Era huraño y en el final de su vida no disponía de muchos amigos que le hicieran compañía en sus excursiones por el Mar Menor más de los que les deparaban los días en su cruce con otras almas. En una ocasión mi abuela se tronchaba al contar que la última amistad de mi abuelo fue un mudo, quien era perfecto para él puesto que no era capaz de llevarle la contraria y eso le agradaba mucho en la gente. No se por qué pero siempre acababa a patadas con la gente que, durante algún tiempo, había sido inseparable de él. Por unas o por otras circunstancias siempre terminaba saliendo por la puerta dando un portazo a la amistad para siempre.

Como persona bien compleja que fue no era un abuelo al uso, de esos dulces y cumplidores al estilo “Casa Tarradellas”. No, ni mucho menos. Ni siquiera le llamábamos abuelo, su alias era “Pape”, una mezcla infantil entre “Papá” y “Pepe”, que era su nombre verdadero. Era más bien un amigo mayor que nos retaba a pulsos en su mesa de operaciones y nos contaba “picardías”, o así las llamaba él, de la gente adulta. Se cabreaba como un niño más cuando no le prestabas la atención que se merecía y te regañaba si te dejabas algo en el plato, como toda persona mayor que ha conocido el hambre en la vida.

Siempre nos contaba las mismas historias. Aquella vez que robó un burro en la Guerra cuando le tocó bien de niño buscar alimento para él y su familia o cuando empezó a fumar a la edad de 12 años. Es una pena que no nos contara cómo es el atardecer en los desiertos de Texas o si el agua del Caribe es tan cristalina como en las postales. Pues él recorrió Estados Unidos de arriba abajo a bordo de cruceros y no cruceros como camarero en una época que es mejor no mencionar en exceso puesto que sería merecedora de un libro entero, aunque quizá en blanco para evitar dolores innecesarios ya.

También vivió en Londres durante 9 años con mi abuela y de allí procedía su adoración por el pueblo inglés y su idioma, a los que creía superiores a nosotros, a pesar de su amor por la patria española que adoptaba en forma de pose para llevar la contraria en una casa en la que nunca fuimos muy diestros en esto del patriotismo. Quizás por el recuerdo que le traía de su juventud londinense adoraba tanto a una pareja de simpáticos ingleses a los que invitaba a comer de vez en cuando exhibiendo un inglés perfecto en canon con mi abuela haciéndome sentir orgulloso de unos abuelos tan curiosos.

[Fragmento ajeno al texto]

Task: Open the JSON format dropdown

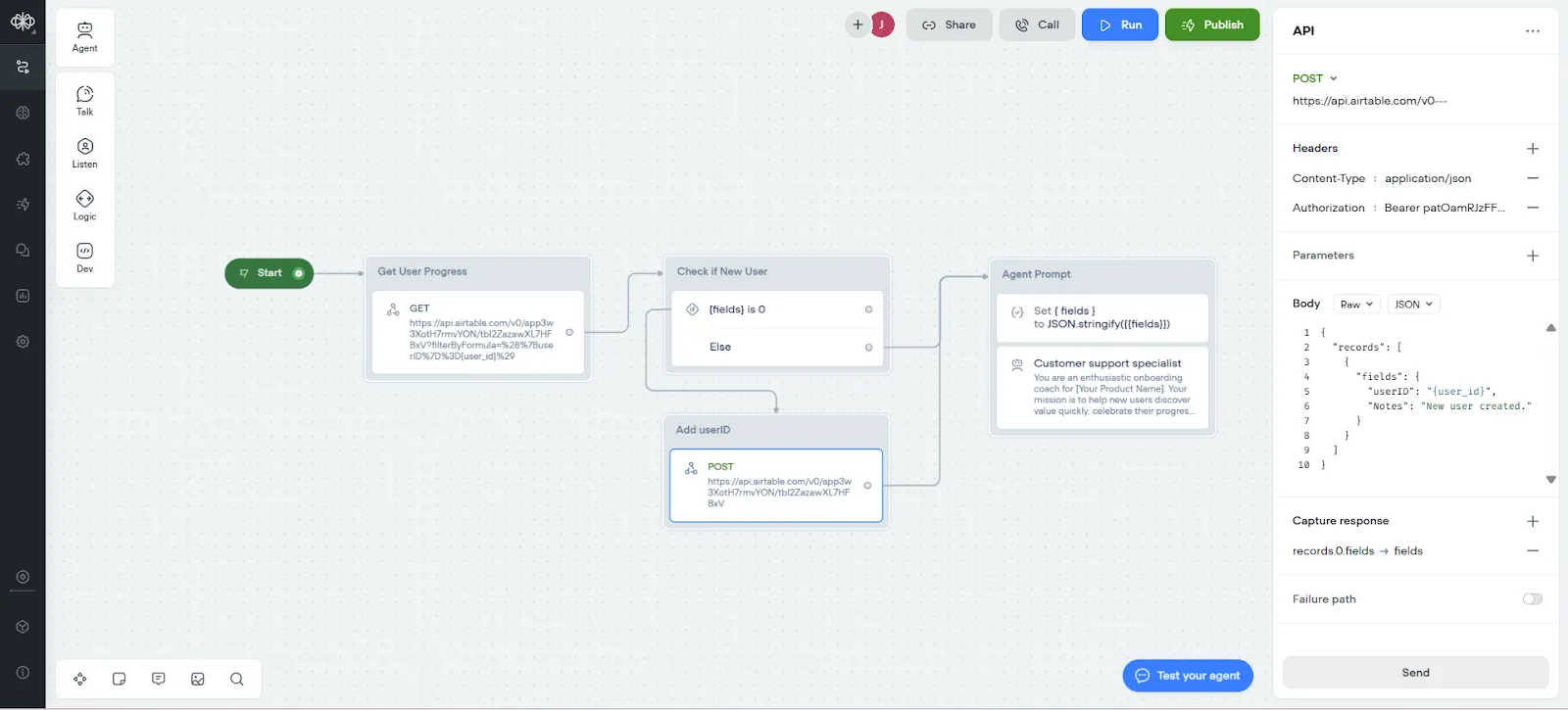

Su mayor pasión era el Real Madrid y es la mayor herencia que nos dejó, puesto que sus nietos hemos nacido merengues hasta las últimas consecuencias. Pero el fútbol en sí no le gustaba, él era de insignia del Real en la solapa y mirar de reojo los partidos desde la puerta por miedo a un gol del Barcelona. Él se sentía orgulloso de mí por mi faceta como futbolista y me sentiré en deuda con él siempre por no haberle podido regalar una entrada en Tribuna para verme jugar.

Echo de menos a “Pape” y todavía cuando entro en casa de mi abuela cojo el rumbo natural hacia su habitación donde para mí sigue recortando los cupones del periódico que reunía con el único fin de conseguir regalos para mi primo y para mí que éramos las personas a las que mejor trató en su desordenada vida. Le oigo todavía canturrear estribillos de Julio Iglesias mientras remueve con el dedo índice la superficie de su Cutty Shark rebajado con agua y decirme: “How are you, boy?”, al verme entrar.

Las últimas palabras que me dijo fueron: “Lucha por ella”, por cualquier mujer que quieras pensé yo. Y me lo guardé para mí bajo llave y con el contorno marcado a rotulador para que nadie se lo llevase, como hubiera hecho él.

No se si fue un buen marido o si fue un buen padre, tampoco se si fue un abuelo, tampoco quiero saberlo; pero puedo recordar el sonido de aquel Martes en el que sentí el corazón de primo llorar al unísono con el mío. A nosotros, sus nietos, aquel día 23 se nos fue un pedazo enorme de nuestras vidas con el que aprendimos a reír cuando no levantábamos ni un palmo del suelo. Y hoy, tres años después, alzo mi whisky al viento que nos lo arrancó para brindar por él.